◆ Written task: From the movie review below, reproduce word for word the passage starting with "Monday, August 29, 2011" and going on through "their lives greatly.".
-- start of Passage to read --
Monday, August 29, 2011

Review: Our Idiot Brother (2011), dir. Jesse Peretz

The following review is spoiler free and is meant to be read BEFORE seeing the movie, as opposed to the upcoming podcast episode, which will contain spoilers and an in-depth discussion of this movie

Our Idiot Brother concerns Ned, a “biodynamic” farmer who is sent to prison for selling marijuana to a police officer (who was in uniform at the time). Upon his release, he finds his girlfriend of three years has found another man and has kicked Ned to the curb, yet she refuses to give up Ned’s dog, Willie Nelson. This sets in motion a movie with no plot. Essentially, Ned, now homeless, imposes on his mother and three siblings, and ends up affecting their lives greatly.

Were Our Idiot Brother a book or a report, its thesis would be Ned’s statement to the character played by Janet Montgomery, Lady Arabella: people are inherently good (that is an oversimplification but I can’t remember the exact wording). Ned’s optimism and naïveté lead to many divulged secrets and unplanned confrontations. His good-naturedness and good intentions make him easy to love even as he upends the lives of his three sisters. Their problems are their own of course, but they were perfectly happy letting these problems simmer before Ned came along.
-- end of Passage to read --
-- start of Extracted material --
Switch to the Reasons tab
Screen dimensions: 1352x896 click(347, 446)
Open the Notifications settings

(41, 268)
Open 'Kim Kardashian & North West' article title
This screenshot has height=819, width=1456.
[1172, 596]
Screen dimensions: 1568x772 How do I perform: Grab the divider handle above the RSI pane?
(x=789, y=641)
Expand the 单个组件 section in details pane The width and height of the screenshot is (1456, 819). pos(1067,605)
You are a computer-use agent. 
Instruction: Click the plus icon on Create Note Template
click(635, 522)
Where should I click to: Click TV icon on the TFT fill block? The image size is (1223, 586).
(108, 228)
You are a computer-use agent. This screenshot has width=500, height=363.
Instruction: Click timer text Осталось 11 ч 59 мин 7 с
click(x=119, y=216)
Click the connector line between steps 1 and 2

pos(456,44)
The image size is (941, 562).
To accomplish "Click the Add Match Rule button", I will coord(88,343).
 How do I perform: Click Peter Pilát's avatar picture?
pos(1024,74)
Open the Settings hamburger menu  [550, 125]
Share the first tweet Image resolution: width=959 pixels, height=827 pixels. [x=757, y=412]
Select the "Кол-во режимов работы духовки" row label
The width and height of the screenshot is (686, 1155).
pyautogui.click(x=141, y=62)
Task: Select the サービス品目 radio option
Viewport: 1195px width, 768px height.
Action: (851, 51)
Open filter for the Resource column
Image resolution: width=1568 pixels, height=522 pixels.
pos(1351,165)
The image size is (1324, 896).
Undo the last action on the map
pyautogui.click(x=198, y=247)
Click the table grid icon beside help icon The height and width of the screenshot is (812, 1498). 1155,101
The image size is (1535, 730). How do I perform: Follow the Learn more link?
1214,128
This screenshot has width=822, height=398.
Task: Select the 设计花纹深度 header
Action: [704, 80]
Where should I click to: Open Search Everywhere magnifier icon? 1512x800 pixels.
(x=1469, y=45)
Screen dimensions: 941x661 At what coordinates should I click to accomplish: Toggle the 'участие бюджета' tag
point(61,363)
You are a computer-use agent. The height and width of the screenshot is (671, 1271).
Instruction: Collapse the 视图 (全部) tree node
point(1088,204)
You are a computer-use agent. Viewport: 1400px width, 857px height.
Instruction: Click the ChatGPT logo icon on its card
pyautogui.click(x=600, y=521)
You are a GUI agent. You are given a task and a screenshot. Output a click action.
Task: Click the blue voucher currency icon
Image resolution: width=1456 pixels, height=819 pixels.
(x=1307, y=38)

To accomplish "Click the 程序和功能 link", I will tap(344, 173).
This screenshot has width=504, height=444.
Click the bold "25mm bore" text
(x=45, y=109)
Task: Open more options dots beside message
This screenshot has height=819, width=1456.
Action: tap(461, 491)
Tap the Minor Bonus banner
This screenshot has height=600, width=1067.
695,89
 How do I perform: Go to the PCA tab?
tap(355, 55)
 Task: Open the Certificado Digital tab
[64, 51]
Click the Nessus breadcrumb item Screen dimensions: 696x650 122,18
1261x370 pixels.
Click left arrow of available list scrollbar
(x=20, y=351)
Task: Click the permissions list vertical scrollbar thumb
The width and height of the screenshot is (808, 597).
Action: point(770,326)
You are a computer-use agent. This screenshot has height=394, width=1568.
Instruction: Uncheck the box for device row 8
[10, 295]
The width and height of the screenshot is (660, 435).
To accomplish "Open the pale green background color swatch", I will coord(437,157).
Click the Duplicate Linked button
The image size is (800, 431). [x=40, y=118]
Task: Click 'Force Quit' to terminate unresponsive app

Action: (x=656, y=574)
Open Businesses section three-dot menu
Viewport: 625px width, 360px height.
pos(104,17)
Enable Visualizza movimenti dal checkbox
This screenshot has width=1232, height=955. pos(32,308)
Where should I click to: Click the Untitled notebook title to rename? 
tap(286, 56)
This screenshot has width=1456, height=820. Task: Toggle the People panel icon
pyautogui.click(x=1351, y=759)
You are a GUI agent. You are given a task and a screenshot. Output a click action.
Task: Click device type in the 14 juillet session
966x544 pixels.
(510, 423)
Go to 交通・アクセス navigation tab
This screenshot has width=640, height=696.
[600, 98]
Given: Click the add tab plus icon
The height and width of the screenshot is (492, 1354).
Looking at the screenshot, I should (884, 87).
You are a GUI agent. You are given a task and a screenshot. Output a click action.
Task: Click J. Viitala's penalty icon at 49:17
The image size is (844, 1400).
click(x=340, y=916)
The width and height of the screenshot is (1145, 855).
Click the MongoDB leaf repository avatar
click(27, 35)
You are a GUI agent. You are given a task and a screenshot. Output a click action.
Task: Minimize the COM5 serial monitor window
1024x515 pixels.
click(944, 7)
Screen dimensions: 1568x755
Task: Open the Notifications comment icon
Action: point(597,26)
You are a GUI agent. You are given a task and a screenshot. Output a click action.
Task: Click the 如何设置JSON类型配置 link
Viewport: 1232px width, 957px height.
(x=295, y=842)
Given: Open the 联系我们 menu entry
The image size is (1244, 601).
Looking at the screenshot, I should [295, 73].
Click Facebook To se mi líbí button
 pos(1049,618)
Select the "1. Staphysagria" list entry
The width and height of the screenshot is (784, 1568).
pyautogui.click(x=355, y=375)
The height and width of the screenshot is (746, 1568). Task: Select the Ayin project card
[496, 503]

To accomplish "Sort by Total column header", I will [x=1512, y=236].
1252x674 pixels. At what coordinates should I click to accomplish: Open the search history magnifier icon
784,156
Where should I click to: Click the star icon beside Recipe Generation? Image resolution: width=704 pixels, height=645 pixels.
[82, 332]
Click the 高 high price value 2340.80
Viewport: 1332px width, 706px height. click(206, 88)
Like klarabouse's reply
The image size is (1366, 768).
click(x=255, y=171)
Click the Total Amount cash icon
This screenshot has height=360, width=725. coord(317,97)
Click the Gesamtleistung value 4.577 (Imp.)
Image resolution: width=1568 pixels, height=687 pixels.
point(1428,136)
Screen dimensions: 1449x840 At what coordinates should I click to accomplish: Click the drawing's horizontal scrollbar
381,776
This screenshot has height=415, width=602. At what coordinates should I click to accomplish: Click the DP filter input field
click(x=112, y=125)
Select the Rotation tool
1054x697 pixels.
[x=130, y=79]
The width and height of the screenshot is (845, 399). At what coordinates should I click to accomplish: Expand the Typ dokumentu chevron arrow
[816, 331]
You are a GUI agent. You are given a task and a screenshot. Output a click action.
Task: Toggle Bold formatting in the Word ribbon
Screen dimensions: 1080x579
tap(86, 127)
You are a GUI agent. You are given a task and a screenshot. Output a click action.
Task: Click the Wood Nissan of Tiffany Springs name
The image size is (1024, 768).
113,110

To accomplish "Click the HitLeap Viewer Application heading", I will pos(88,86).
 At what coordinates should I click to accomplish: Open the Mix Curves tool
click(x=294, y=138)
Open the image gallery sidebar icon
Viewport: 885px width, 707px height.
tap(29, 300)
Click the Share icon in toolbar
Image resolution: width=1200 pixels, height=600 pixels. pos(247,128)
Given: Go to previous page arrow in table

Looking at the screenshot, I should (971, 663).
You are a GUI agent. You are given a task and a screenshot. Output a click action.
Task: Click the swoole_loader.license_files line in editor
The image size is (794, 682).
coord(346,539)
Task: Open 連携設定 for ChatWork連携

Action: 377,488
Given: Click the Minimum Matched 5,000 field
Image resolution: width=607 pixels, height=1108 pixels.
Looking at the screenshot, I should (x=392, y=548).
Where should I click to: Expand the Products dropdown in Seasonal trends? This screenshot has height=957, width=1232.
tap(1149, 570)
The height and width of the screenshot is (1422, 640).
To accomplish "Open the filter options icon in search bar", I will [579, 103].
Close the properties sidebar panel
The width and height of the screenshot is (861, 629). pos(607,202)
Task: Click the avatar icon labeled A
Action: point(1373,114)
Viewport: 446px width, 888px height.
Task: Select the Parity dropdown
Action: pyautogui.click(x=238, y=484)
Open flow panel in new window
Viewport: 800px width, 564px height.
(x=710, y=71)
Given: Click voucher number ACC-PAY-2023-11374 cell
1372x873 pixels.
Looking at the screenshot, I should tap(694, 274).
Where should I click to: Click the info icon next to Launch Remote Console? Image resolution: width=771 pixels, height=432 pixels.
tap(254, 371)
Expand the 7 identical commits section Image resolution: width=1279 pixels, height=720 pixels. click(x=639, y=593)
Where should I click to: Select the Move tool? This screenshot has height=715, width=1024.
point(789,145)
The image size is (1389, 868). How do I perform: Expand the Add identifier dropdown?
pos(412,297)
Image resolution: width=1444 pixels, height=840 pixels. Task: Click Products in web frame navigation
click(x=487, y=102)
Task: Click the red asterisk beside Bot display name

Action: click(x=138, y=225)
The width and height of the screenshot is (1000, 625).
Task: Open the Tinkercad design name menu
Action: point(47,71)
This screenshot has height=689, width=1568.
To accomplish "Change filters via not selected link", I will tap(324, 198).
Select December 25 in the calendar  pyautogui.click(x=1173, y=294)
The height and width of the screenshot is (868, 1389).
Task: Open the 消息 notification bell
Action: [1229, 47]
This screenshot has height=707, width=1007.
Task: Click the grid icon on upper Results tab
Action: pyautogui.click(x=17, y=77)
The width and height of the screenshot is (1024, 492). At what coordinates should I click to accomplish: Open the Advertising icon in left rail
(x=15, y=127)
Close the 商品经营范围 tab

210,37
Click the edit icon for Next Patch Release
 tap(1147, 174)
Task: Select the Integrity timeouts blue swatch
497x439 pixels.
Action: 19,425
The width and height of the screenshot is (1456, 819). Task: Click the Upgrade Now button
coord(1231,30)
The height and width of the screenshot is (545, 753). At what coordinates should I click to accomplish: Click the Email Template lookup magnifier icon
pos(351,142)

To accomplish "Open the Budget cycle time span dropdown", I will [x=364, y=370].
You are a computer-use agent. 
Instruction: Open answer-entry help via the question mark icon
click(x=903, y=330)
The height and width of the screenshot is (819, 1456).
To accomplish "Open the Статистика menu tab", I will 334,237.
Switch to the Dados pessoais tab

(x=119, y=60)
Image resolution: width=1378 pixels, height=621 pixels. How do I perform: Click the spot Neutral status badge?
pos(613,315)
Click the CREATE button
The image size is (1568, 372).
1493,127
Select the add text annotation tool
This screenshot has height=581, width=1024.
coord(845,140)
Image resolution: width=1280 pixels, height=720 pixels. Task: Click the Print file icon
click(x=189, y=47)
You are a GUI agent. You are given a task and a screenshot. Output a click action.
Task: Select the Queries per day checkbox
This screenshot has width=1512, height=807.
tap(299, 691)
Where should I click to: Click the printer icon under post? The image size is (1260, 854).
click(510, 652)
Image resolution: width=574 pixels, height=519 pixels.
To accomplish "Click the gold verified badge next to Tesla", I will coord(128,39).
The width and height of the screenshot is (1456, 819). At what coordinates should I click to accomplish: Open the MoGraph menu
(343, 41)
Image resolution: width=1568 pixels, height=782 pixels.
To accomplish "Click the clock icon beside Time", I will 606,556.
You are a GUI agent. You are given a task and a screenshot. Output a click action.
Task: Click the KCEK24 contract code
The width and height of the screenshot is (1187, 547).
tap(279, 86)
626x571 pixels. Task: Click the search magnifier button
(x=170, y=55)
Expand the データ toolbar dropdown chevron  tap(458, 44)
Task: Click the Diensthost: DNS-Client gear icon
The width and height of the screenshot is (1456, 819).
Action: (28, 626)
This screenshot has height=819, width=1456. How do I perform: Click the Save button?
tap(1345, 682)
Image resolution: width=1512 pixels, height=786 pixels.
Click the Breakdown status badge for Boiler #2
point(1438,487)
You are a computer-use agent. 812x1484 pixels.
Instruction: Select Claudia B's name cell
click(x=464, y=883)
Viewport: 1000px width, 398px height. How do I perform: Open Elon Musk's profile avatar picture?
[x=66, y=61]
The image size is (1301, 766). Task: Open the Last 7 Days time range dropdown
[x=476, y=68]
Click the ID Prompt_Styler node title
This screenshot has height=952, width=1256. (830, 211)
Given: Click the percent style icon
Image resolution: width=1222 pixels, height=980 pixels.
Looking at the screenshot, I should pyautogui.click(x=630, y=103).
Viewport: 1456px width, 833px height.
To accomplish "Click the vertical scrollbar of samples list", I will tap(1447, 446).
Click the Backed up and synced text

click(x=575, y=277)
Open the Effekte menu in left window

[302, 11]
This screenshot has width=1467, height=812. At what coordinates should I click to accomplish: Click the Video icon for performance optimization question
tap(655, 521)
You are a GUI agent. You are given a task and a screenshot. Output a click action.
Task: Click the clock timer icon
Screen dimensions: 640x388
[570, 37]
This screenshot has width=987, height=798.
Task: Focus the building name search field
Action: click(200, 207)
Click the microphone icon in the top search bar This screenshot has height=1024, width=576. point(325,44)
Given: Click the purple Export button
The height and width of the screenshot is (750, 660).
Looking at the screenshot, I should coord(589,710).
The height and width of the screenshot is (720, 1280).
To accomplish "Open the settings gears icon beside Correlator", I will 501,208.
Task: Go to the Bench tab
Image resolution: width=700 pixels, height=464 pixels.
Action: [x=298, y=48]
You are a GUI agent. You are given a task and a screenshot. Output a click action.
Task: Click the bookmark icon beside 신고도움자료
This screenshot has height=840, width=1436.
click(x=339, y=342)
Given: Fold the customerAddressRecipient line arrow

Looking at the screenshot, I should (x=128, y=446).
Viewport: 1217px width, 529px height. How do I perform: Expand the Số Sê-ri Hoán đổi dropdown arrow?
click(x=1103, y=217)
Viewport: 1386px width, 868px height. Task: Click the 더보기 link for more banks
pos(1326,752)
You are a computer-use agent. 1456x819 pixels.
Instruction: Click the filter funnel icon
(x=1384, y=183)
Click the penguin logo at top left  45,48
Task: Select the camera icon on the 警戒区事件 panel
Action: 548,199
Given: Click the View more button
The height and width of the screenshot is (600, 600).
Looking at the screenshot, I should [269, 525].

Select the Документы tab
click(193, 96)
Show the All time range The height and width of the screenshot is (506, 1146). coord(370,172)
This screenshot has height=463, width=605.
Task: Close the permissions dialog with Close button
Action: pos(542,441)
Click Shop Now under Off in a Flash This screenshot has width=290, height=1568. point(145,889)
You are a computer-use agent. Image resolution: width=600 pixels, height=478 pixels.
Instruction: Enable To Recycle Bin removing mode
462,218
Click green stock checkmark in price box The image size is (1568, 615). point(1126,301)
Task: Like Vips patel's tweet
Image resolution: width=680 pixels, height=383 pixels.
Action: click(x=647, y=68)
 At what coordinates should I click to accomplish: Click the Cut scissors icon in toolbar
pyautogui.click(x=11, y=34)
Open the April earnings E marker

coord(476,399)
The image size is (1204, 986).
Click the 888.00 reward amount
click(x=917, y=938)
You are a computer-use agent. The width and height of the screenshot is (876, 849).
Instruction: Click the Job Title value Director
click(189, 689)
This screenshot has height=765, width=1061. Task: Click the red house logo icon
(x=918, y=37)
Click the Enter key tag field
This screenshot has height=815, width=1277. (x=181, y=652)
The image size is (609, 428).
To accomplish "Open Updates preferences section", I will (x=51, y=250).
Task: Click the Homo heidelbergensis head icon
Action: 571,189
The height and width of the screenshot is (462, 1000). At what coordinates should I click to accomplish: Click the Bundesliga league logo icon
-- end of Extracted material --
◆ Solution to this task:
Monday, August 29, 2011

Review: Our Idiot Brother (2011), dir. Jesse Peretz

The following review is spoiler free and is meant to be read BEFORE seeing the movie, as opposed to the upcoming podcast episode, which will contain spoilers and an in-depth discussion of this movie

Our Idiot Brother concerns Ned, a “biodynamic” farmer who is sent to prison for selling marijuana to a police officer (who was in uniform at the time). Upon his release, he finds his girlfriend of three years has found another man and has kicked Ned to the curb, yet she refuses to give up Ned’s dog, Willie Nelson. This sets in motion a movie with no plot. Essentially, Ned, now homeless, imposes on his mother and three siblings, and ends up affecting their lives greatly.